== TASK BRIEF ==
Take the lines of the data below from the very first through the line containing "You are a computer-use" and output them exactly, pictures excluded.
>>>
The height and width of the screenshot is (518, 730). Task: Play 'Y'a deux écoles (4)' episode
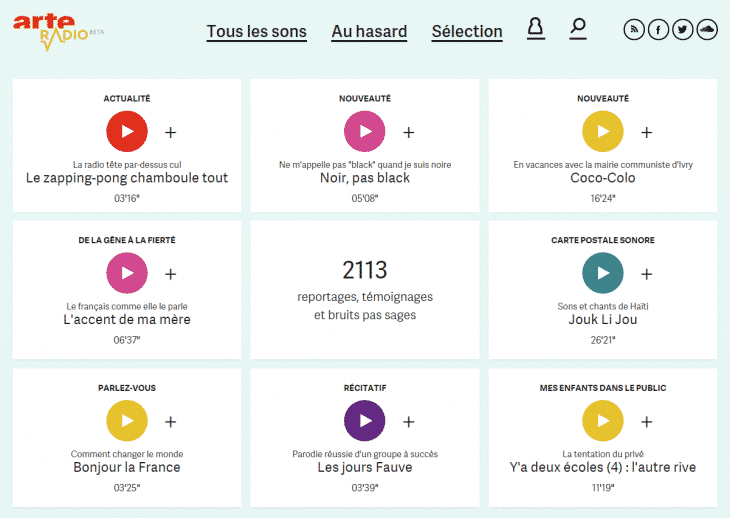(x=602, y=421)
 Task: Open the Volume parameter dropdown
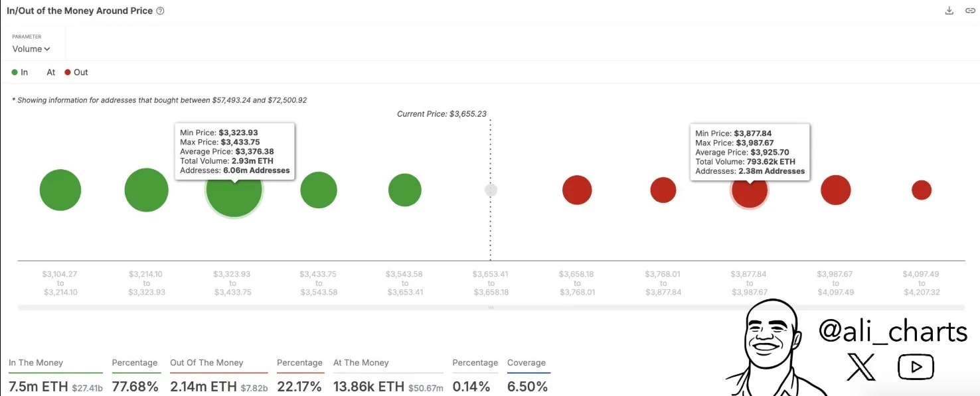[29, 48]
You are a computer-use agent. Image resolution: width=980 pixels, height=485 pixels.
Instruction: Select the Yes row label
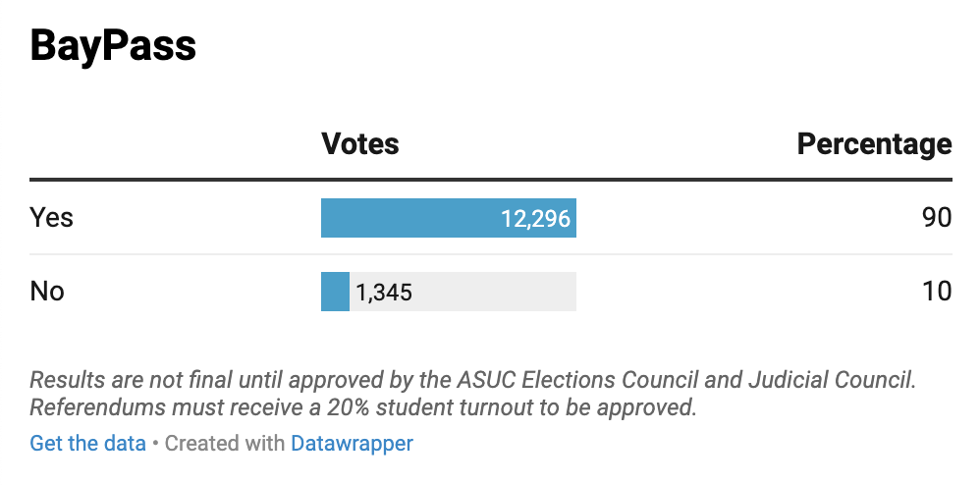point(52,217)
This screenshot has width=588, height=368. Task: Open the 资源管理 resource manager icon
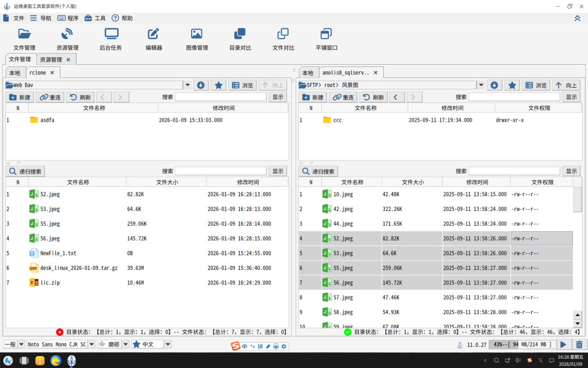pos(68,39)
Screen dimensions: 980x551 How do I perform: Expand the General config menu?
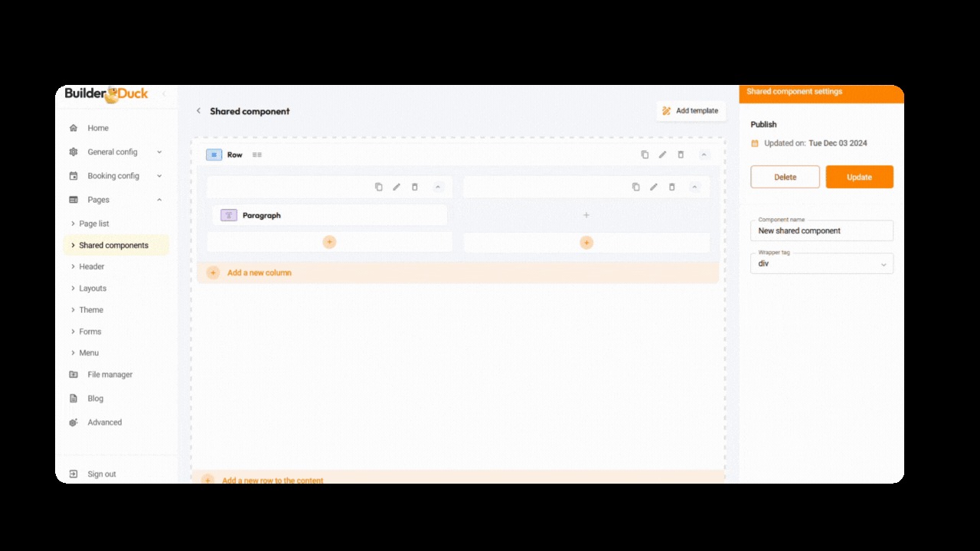point(115,152)
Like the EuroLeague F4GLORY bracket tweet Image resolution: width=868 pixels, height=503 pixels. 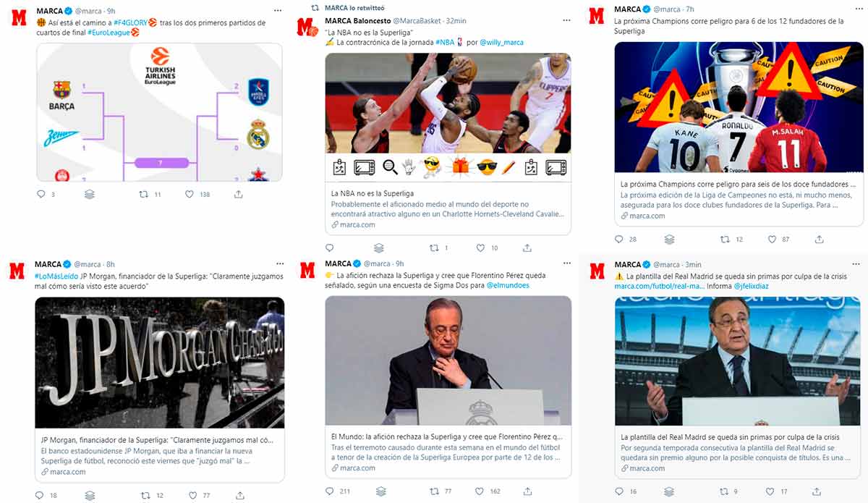[190, 195]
<<<
== ANSWER SPACE ==
The height and width of the screenshot is (518, 730). Task: Play 'Y'a deux écoles (4)' episode
(x=602, y=421)
 Task: Open the Volume parameter dropdown
[29, 48]
You are a computer-use agent. Image resolution: width=980 pixels, height=485 pixels.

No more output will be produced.